KENTWOOD, Mich. (WOOD) — In a little more than a week, urgent care services will no longer be offered at Spectrum Health’s Broadmoor location. Instead, it’s adding a MedNow presence — its telemedicine service.
Patients got a letter in the mail this week alerting them that as of July 1, the facility at 3350 Broadmoor Ave. in Kentwood will no longer offer urgent care.

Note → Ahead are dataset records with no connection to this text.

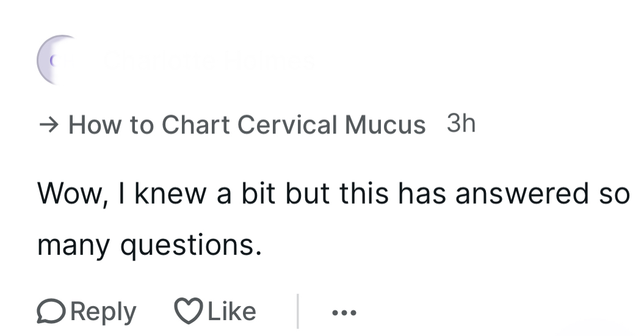Click "How to" at the title start
This screenshot has width=644, height=336.
click(111, 125)
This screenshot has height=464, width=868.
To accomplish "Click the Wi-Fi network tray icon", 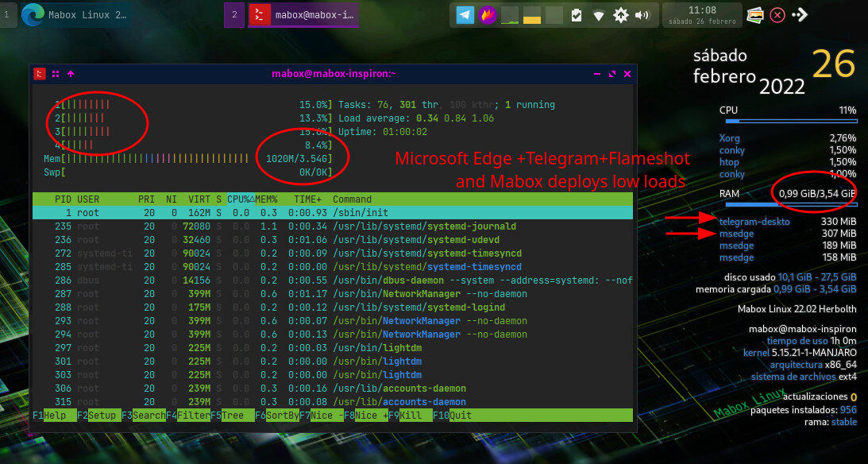I will 598,14.
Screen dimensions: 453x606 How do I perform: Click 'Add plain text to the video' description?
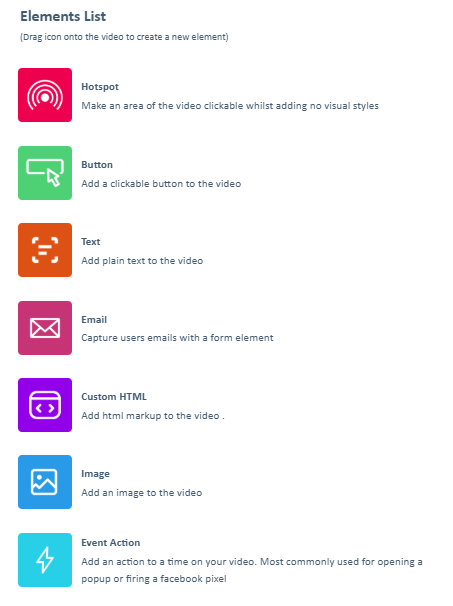[142, 260]
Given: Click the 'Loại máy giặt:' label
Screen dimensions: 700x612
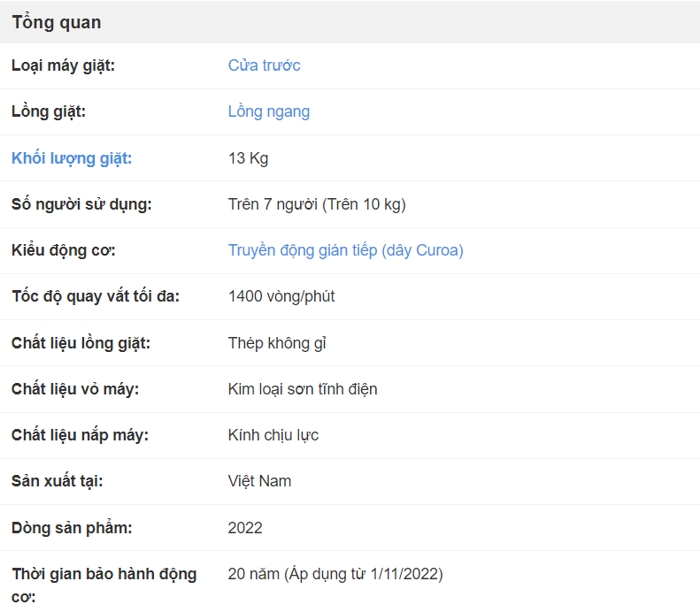Looking at the screenshot, I should (63, 65).
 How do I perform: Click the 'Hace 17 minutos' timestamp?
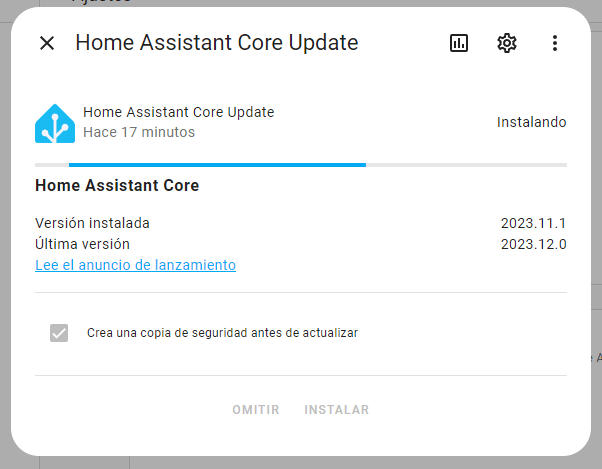[139, 132]
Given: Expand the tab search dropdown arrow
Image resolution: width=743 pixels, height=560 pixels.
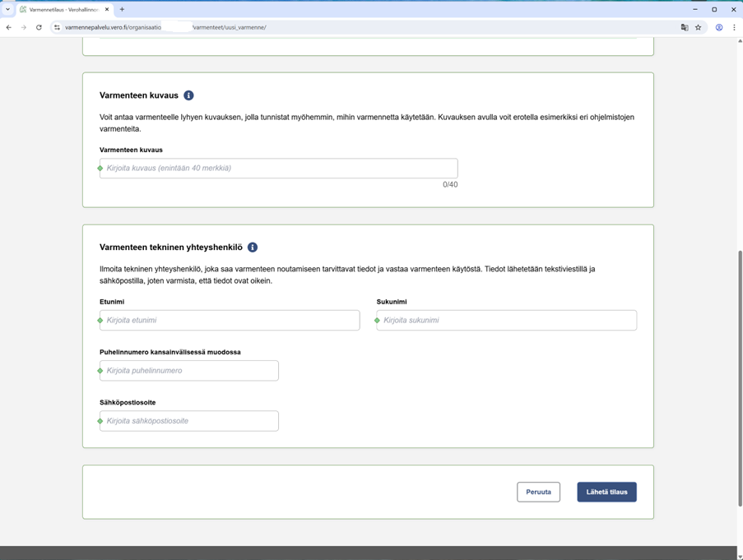Looking at the screenshot, I should click(x=8, y=10).
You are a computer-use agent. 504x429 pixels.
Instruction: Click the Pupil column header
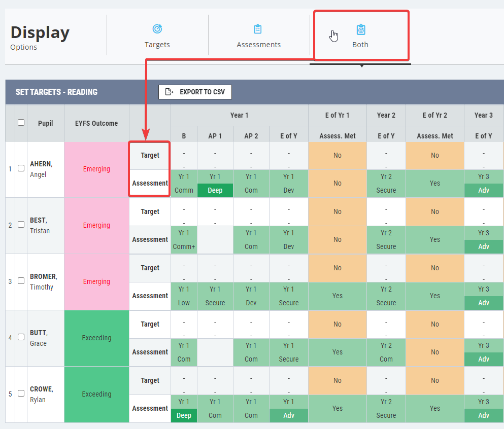[45, 123]
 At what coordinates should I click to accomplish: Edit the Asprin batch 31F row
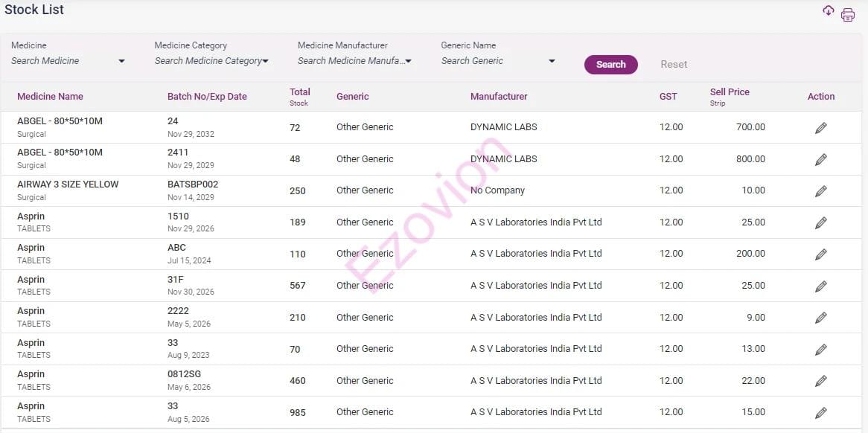point(820,286)
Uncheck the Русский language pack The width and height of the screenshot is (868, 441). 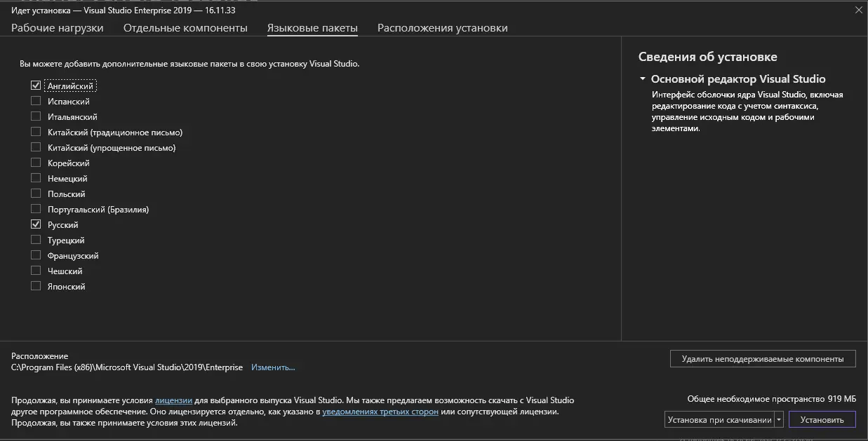tap(36, 224)
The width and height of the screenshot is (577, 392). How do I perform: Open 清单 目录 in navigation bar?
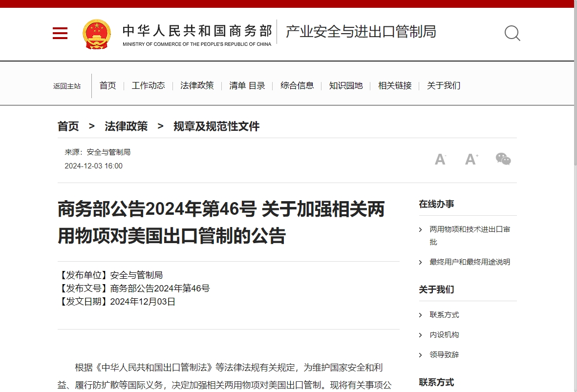(247, 85)
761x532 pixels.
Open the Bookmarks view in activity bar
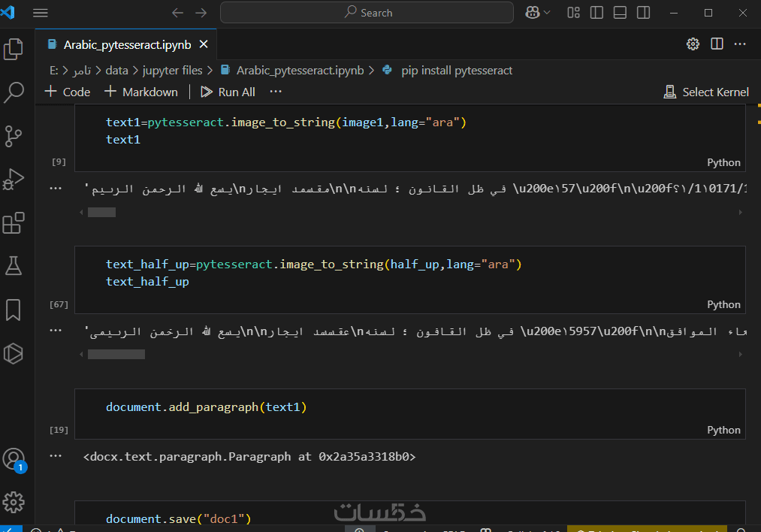[x=14, y=310]
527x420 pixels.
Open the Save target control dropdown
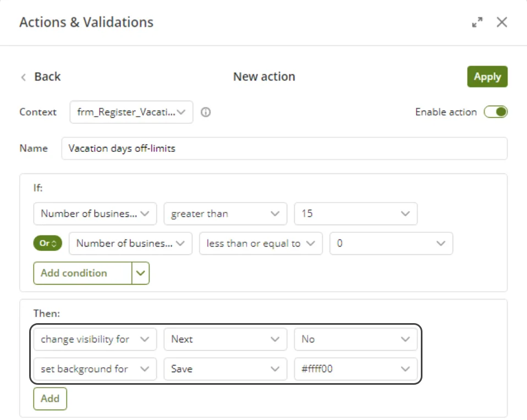click(225, 369)
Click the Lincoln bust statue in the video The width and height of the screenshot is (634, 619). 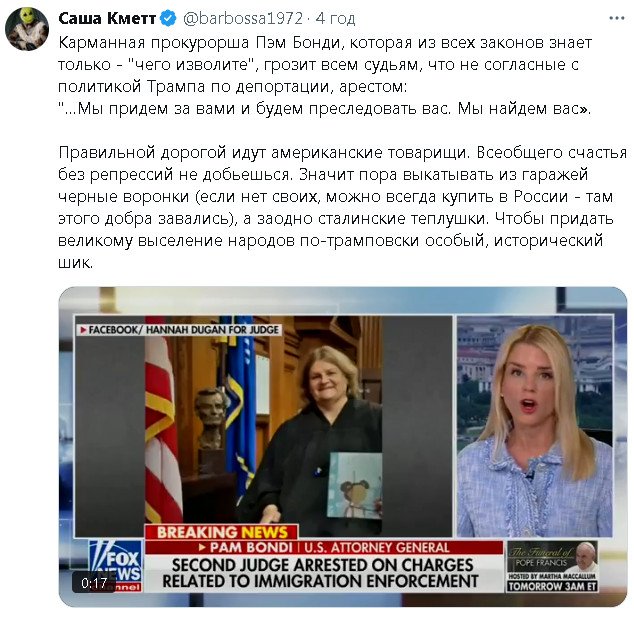211,419
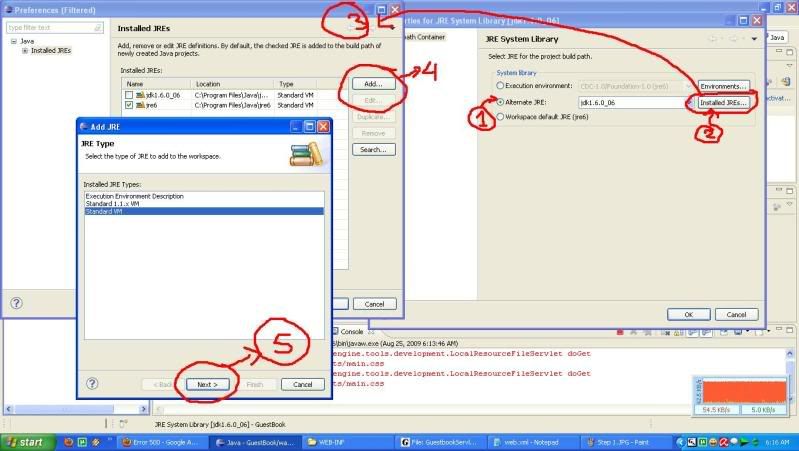Open the Alternate JRE dropdown
799x451 pixels.
[688, 102]
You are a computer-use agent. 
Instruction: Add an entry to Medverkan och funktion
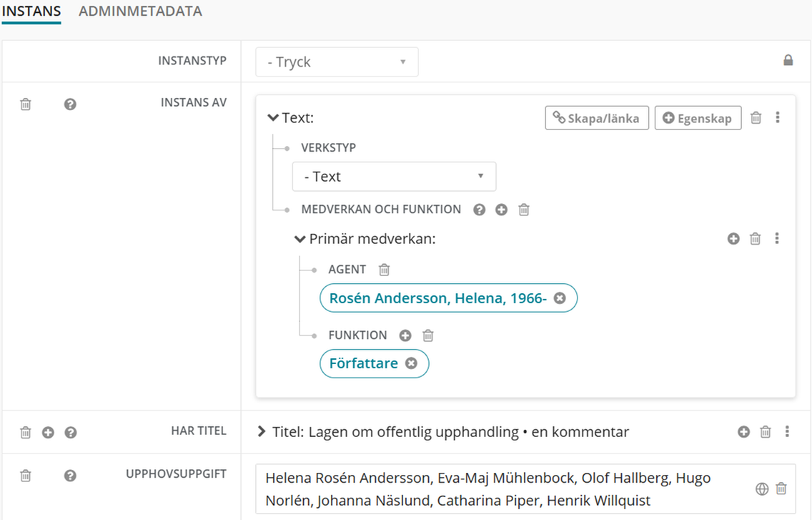tap(502, 210)
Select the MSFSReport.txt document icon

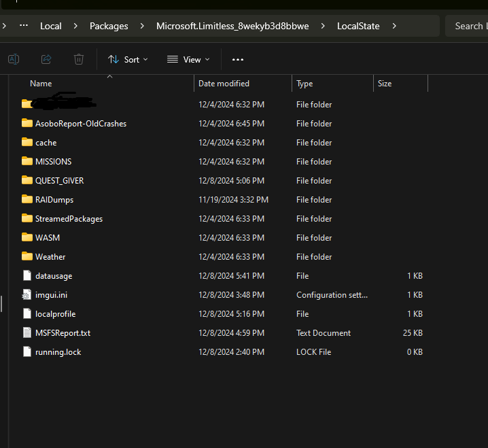tap(27, 333)
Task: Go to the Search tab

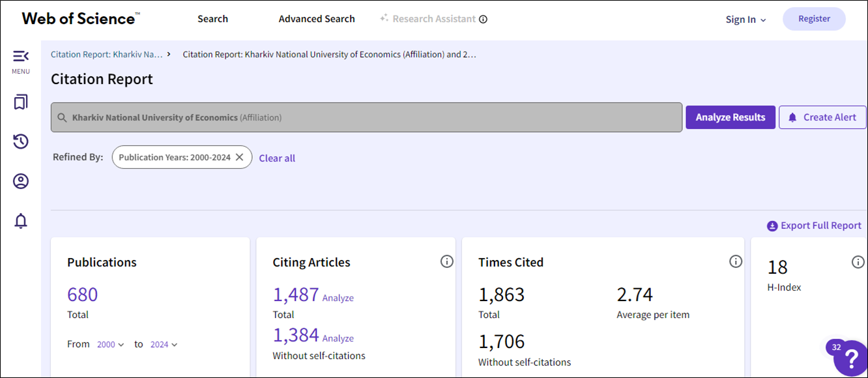Action: tap(212, 19)
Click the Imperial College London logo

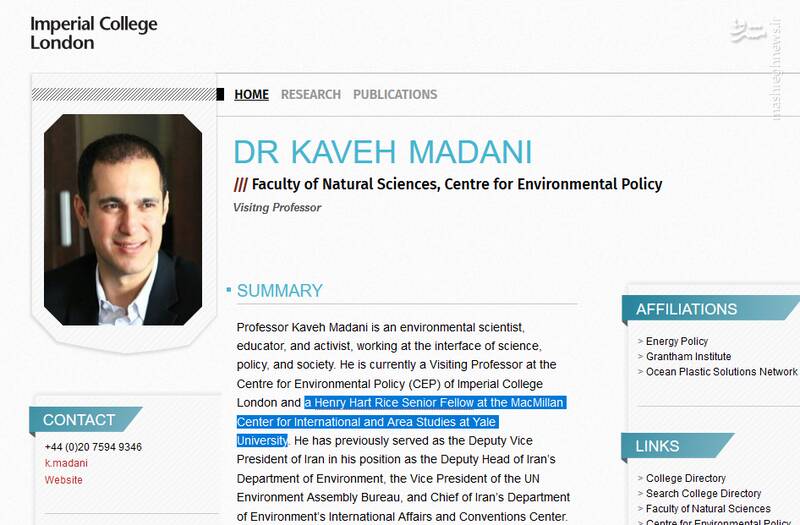[93, 33]
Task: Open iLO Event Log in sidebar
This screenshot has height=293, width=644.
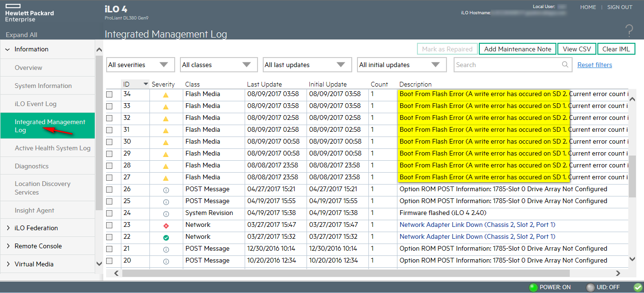Action: [x=35, y=104]
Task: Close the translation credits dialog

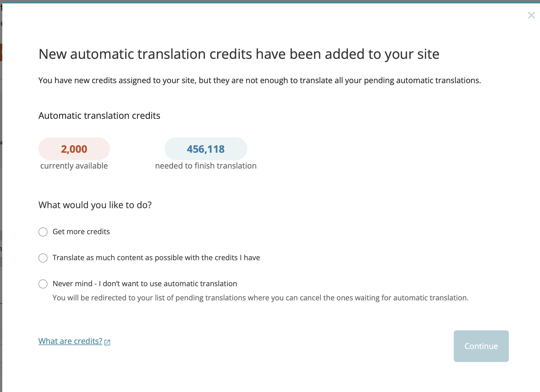Action: coord(531,15)
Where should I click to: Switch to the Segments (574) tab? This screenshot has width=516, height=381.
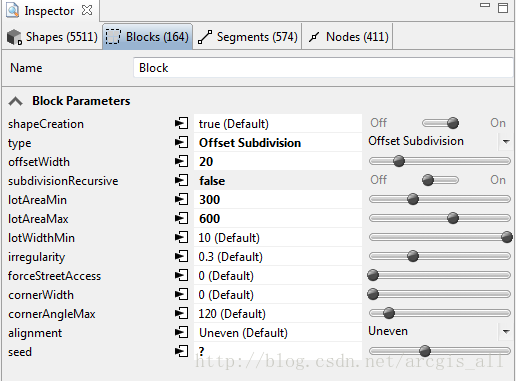pos(247,37)
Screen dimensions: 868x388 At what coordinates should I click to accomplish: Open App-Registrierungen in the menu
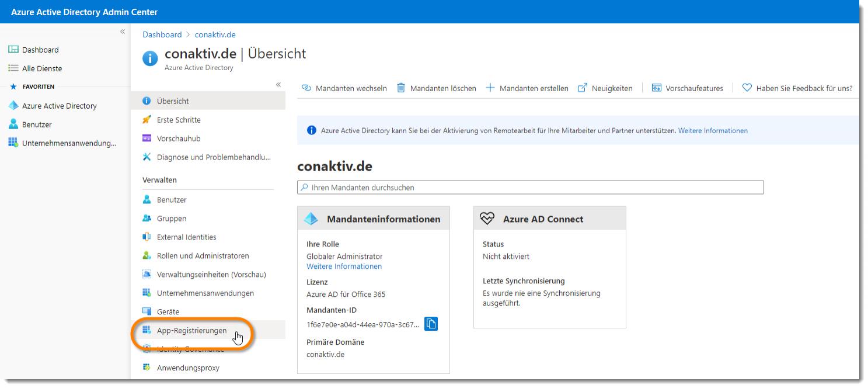click(191, 331)
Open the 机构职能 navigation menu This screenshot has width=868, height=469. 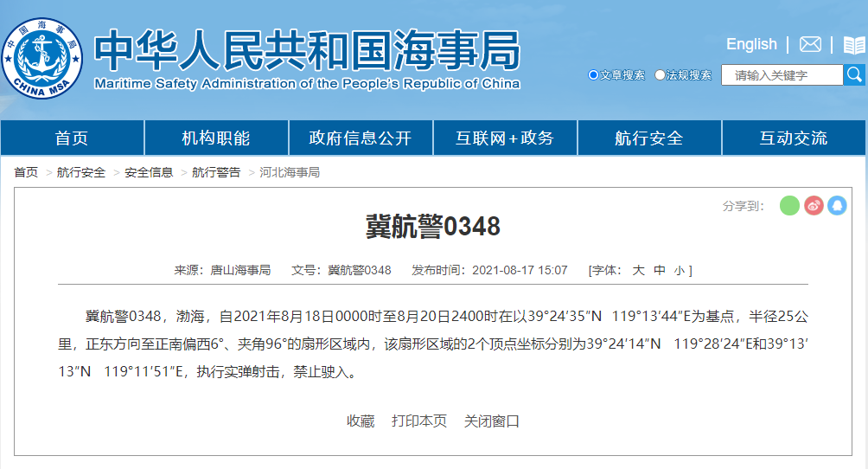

On Thursday, a Spectrum spokesman told 24 Hour News 8 that the location wasn’t as “high performing” as others and it was better use of resources to shut it down. In its place, patients will have access to a MedNow kiosk, which the spokesman says would refer them to another urgent care.
MedNow offers virtual visits to the doctor’s office through your computer or mobile device.
While the spokesman says the new kiosk won’t have all of the functions you can get by using MedNow online, it’s still considered a form of telemedicine, something that’s building momentum in the medical world.
24 Hour News 8 had an interview set up with one of the MedNow program leaders Thursday, but Spectrum canceled the interview at the last minute and instead sent this statement:
“The Spectrum Health Urgent Care services offered at the current Broadmoor location will no longer be offered as of July 1, 2017. All other services at this location, including occupational health and rehabilitation therapy will remain open. In addition, there will be a MedNow presence at Broadmoor for low-acuity urgent care visits. Medical staff and employees have the opportunity to transfer to other Spectrum Health urgent care offices.
“Spectrum Health regularly evaluates how consumers are accessing health care services to determine the best use of our resources. There are four other urgent care locations in the Grand Rapids area, with a new urgent care center opening in Rockford in August.”
24 Hour News 8 asked Martina Reinhold, an associate professor in Grand Valley State University’s physician’s assistant program, if telemedicine is the future of health care.
“I think it will be part of the future of medicine — it’s not the future of medicine, but will become part. It will become more available for people,” she said.
“I think that I can understand there is a hesitation initially because we’re used to having direct interaction with our health care provider,” she continued. “We have that physical contact and that is missing (in telemedicine) and we consider that to be very important, but I believe that over time that the population or patients will become more comfortable with that.”
Reinhold says this year, the physician’s assistant program launched telehealth training.
“It has the potential of really revolutionizing medicine and making it more accessible to, for example, people in more rural areas and allowing for easier access and also allowing for less waiting time for people,” Reinhold said.
But she noted there are limitations to telemedicine.
“It can’t be used for every situation,” she added. “The health care provider has to be well-trained in order to be able to distinguish a situation where telemedicine can be applied and a situation where telemedicine might not be the right place to make a final diagnosis, but it can still utilized to help make a decision.”
Spectrum Health has seven other urgent care locations in West Michigan, including one only a short distance away on East Paris Avenue. Additionally, a new urgent care will open in Rockford on Aug. 7.